On these documents, you’ll want to look for a few key items that will enable you to measure CapEx. The first of these is the current and previous period’s property, plant, and equipment (PP&E), which are the fixed assets on your balance sheet. They can include any machinery, equipment, vehicles, and facilities that your company possesses.

Then, on the income statement, look for the amortization and depreciation.

Use the formula for calculating capital expenditures

The next step is to apply the formula for calculating the CapEx. The formula will look like this:

Current Period’s PP&E - Previous Period’s PP&E + Current Period’s Depreciation = CapEx

Based on this formula, you’ll want to take the assets from the current period and subtract the fixed assets from the previous year. Don’t count any intangible assets or assets that you acquired via acquisitions during the reporting period. This will give you your “Current Period’s PP&E.”

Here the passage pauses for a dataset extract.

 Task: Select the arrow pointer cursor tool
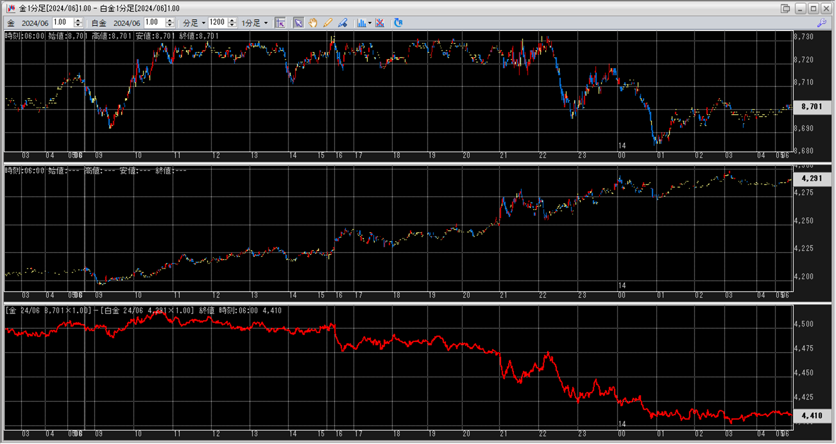[299, 23]
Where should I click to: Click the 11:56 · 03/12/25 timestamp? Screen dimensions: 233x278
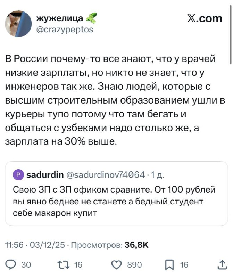[x=35, y=245]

Once you have this number, you can subtract the accumulated depreciation of the previous period from that of the current period. The result will be the “Current Period’s Depreciation.” Following the subtractions, you can add the “Current Period’s Depreciation” to give you your capital expenditures for the current period.

How to stay within your budget when investing in CapEx

If you’re wondering how to set the right budget for your capital expenditures, there are some ways to do so and get the most from these expenses. These include:

Ensure the CapEx is worth it

Before investing, consider the logistics of the investment and whether it will benefit you in the long run. Think about what kind of ROI you can expect on the investment and when you can expect to see it. Also, consider the extent of the project and what it will entail, along with the CapEx’s value compared to other types of expenses.

Consider financing

In many cases, business owners may be able to spend available capital on CapEx investments, but you may benefit from a financing option if this is more ideal. When taking financing into consideration, make sure you understand what the different options will give you and determine whether you’ll be able to pay off any debt before committing to any loan.

Prepare for any inconveniences

Keep in mind that something could go wrong with any type of CapEx project. Preparing for potential issues can help you avoid or navigate them. Consider the various factors involved in the project, including the types of resources you’ll need. Additionally, consider how the project could impact your company’s operations and what you might need to do to avert potential inefficiencies.

Calculate the CapEx ratio

You can more effectively budget for CapEx by using the CapEx ratio, which involves the following formula:

Operating Cash Flow / Capital Expenditures = CapEx Ratio

You may also need to subtract any dividends from “Operating Cash Flow” if you need to pay equity holders.

When you calculate the CapEx ratio, the total value should be higher than one. This would show that you have enough money coming in to spend on CapEx as your business grows. If the ratio falls below one, you may require additional funding from other sources.

Measure and carefully invest in capital expenditures

Taking the right approach to CapEx will help you make the most of these necessary expenses. With the best investments, your business will have the chance to grow and experience long-term success.